Sunday, October 28, 2012

Englishy Things


I’m still deciding on whether or not to take an English Lit course sometime. I’ve always vaguely despised the way that students are forced to wring meaning out of books and short stories. All the overanalyzing and discussing and presuming gives me a headache. If a person reads a book and appreciates it as a work of art, why must they peer into every nook and cranny for foreshadowing, plot peaks, characterization, and themes, to name a few. For goodness’ sake, a book can have multiple climaxes, motifs, and points of view. It largely depends on the reader and what experiences have shaped their views up until the point of reading the book. You experience a book in a different way from the next person. There’s rarely a “right” answer to anything.
   I’m not saying it isn’t good to notice these things. It’s great to be aware of them. But notice them and MOVE ON. Don’t spend pages and pages writing about it.
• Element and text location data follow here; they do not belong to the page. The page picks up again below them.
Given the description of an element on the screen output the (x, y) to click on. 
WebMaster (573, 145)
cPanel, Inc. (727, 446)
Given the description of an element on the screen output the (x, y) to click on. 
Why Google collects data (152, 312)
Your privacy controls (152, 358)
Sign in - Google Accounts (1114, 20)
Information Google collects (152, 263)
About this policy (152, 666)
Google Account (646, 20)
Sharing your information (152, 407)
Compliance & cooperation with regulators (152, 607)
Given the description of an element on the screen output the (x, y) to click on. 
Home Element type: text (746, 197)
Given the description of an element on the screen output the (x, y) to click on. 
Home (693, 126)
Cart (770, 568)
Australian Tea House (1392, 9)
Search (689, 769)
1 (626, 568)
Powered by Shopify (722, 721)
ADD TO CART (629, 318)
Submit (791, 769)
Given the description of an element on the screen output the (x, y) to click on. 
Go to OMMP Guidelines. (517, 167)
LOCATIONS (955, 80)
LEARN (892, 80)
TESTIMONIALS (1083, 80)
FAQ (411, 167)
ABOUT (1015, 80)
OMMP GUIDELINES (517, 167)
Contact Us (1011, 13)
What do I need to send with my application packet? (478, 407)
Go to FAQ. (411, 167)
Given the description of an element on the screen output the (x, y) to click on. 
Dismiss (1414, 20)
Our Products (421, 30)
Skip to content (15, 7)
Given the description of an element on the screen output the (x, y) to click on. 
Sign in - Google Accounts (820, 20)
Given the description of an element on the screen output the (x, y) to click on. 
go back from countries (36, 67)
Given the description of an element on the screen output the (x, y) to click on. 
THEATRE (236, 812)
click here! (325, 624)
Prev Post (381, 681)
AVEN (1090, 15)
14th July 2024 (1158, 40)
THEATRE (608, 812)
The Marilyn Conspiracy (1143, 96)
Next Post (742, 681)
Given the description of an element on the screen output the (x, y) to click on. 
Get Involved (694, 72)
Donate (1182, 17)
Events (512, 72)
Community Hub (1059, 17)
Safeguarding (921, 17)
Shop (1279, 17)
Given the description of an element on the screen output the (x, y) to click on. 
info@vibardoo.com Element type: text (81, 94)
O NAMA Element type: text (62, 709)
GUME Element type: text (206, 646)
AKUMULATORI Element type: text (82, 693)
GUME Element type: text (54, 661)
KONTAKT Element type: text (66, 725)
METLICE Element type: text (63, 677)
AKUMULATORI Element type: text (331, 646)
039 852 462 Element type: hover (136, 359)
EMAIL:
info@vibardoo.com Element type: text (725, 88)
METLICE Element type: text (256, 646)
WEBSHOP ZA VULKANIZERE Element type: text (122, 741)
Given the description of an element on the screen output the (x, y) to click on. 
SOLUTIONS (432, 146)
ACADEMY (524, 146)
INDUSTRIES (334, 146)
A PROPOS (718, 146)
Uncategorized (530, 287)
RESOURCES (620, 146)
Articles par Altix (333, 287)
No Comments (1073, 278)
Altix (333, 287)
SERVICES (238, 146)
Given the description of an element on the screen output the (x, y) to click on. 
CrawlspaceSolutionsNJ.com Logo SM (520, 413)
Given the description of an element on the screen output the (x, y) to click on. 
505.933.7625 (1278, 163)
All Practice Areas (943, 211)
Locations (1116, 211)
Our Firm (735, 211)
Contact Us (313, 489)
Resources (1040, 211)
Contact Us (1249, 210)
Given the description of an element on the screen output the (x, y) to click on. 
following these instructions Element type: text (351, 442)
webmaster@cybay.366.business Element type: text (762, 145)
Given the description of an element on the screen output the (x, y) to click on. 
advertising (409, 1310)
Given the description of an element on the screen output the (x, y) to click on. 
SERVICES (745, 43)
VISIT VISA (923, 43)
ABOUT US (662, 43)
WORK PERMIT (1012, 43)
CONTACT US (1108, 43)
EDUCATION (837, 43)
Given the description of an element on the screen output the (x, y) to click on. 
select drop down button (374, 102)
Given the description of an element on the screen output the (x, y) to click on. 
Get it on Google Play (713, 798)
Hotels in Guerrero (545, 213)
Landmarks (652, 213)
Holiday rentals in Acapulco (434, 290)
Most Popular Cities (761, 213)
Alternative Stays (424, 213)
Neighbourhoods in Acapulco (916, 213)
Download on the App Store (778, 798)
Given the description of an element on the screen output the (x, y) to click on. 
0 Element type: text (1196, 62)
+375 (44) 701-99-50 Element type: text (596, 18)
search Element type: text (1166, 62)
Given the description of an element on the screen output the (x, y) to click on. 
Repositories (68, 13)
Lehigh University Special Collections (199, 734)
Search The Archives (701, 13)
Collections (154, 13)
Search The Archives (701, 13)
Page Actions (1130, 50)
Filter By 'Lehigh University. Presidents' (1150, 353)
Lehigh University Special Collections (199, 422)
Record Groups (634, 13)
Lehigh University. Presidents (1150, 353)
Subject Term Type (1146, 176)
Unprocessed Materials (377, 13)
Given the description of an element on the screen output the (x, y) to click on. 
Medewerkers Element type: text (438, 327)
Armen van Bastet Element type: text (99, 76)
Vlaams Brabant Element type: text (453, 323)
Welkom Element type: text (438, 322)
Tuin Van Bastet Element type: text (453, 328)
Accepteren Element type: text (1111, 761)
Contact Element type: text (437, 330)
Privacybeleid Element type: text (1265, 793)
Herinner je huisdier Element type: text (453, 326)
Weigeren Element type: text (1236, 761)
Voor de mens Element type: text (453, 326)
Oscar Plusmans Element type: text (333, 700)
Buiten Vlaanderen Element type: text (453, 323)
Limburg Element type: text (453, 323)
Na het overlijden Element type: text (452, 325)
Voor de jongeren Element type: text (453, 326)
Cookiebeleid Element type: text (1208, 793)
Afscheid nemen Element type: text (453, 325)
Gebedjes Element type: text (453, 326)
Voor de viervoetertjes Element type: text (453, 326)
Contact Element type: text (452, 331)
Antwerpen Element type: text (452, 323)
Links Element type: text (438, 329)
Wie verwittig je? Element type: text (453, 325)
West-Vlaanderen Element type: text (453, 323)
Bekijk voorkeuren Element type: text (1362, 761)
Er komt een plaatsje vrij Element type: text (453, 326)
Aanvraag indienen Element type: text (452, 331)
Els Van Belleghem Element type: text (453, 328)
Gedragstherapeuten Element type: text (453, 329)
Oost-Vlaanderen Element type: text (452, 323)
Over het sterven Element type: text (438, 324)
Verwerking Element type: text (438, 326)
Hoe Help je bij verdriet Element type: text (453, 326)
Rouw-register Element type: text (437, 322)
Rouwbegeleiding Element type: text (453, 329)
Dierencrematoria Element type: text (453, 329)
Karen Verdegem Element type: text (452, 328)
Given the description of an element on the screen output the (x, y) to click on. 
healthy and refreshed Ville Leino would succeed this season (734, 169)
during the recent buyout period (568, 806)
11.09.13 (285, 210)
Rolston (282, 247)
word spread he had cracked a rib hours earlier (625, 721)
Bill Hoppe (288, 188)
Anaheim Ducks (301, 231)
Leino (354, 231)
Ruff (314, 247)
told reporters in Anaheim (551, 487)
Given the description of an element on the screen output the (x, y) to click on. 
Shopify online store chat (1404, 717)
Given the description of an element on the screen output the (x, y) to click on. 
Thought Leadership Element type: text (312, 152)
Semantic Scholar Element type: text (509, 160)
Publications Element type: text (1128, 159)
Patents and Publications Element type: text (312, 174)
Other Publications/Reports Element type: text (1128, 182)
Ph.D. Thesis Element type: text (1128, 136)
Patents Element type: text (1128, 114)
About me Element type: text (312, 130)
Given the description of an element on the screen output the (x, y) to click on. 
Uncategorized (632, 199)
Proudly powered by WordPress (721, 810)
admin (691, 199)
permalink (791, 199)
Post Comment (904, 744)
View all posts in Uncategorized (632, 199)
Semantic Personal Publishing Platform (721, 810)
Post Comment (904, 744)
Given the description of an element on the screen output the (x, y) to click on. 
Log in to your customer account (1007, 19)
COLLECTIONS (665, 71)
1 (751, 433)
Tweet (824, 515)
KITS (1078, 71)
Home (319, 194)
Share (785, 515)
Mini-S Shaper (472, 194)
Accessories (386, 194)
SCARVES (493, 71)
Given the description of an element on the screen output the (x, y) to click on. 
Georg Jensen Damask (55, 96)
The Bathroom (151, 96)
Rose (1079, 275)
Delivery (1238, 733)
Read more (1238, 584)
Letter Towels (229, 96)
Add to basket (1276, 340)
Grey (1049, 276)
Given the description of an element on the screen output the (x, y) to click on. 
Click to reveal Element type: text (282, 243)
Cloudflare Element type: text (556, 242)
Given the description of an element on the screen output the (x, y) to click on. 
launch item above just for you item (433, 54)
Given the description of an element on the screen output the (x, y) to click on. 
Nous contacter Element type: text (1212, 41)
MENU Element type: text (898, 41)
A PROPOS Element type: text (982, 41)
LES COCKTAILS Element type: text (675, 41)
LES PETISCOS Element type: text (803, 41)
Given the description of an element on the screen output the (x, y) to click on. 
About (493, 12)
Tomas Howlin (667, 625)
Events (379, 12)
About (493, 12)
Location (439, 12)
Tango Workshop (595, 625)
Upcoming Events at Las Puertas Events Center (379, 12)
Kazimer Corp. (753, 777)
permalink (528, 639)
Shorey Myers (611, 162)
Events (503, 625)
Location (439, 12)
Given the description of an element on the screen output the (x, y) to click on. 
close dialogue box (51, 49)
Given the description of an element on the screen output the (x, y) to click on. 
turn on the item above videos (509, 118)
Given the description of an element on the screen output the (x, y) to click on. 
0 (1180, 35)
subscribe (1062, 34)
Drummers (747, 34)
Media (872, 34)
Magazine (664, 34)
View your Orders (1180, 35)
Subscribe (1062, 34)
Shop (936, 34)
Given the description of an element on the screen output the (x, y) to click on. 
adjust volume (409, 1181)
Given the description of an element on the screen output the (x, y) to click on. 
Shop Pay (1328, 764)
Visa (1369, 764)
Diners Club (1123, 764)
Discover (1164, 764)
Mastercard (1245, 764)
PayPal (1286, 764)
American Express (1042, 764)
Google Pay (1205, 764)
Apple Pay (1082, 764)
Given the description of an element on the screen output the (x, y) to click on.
If we have to look that desperately for meaning in a book, if we have to invent opinions about pre-selected aspects of a piece of writing just to pass exams, (notice how just is in italics, because, contrary to popular belief, your worth as a human being is not actually determined by whether or not you can pass a standardized test), then either the whole business is being taught wrong, the writer wasn’t as clear as she/he should have been in the first place, OR we were meant to read books as readers and not as analysts.